In some embodiments, as shown in FIGS. 1-4, the lift assembly 10 further includes casters 16. The caster 16 is fixedly connected to the lower end of the slide bar 13. When the lifting assembly 10 lifts the platform 201 (see fig. 6) as a whole to ground, the bottom support feet of the platform 201 are no longer in contact with the ground, and the casters 16 can roll to effect horizontal movement of the platform 201. In some embodiments, casters 16 include universal wheels that enable platform 201 to be lifted to move platform 201 in any horizontal direction. All casters 16 adopt universal wheels, and after the platform 201 is lifted, the platform 201 can be moved in any horizontal direction by manual pushing. The combined large platform is applied to many climbing scenes, but is basically fixed, and is difficult to realize horizontal movement due to large volume and heavy weight. The lifting mechanism 100 provided with the casters 16 can be applied to lifting the combined large platform, so that the problem that the combined large platform is difficult to move on the ground is effectively solved, the combined large platform can be lifted to the ground through the lifting mechanism 100, the casters 16 are in vertical stress contact with the ground to roll, and the purpose that the combined large platform with large volume and heavy weight can move in any horizontal direction on the ground is realized.

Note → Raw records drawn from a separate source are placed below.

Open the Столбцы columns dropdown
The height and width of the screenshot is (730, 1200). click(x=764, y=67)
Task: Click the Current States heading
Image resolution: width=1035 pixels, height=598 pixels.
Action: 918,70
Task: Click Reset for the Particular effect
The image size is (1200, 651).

In some embodiments, the sliding rod 13 is provided with a limiting structure 17, the sliding rod 13 is sleeved with the sliding block 14 and can slide up and down along the sliding rod 13, and the limiting structure 17 is used for limiting the limiting position of the upward movement of the sliding block 14.

In some embodiments, the device intermediate between the slide 14 and the slide bar 13 acts to reduce friction and drag, facilitating time and effort saving when the lifting assembly 10 lifts the platform.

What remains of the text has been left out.